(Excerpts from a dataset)
═══

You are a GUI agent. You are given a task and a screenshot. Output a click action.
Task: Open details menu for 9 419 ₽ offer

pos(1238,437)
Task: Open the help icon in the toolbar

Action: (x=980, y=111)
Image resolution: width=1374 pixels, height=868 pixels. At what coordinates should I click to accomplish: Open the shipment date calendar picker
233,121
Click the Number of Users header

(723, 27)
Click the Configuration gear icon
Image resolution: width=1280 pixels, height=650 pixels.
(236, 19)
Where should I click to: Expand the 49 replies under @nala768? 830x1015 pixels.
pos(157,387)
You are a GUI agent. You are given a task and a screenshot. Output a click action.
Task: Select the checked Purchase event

═══

**What is needed**
Take the entries and copy them out exactly.

**Exercise solution**
You are a GUI agent. You are given a task and a screenshot. Output a click action.
Task: Open details menu for 9 419 ₽ offer

pos(1238,437)
Task: Open the help icon in the toolbar

Action: (x=980, y=111)
Image resolution: width=1374 pixels, height=868 pixels. At what coordinates should I click to accomplish: Open the shipment date calendar picker
233,121
Click the Number of Users header

(723, 27)
Click the Configuration gear icon
Image resolution: width=1280 pixels, height=650 pixels.
(236, 19)
Where should I click to: Expand the 49 replies under @nala768? 830x1015 pixels.
pos(157,387)
You are a GUI agent. You are given a task and a screenshot. Output a click action.
Task: Select the checked Purchase event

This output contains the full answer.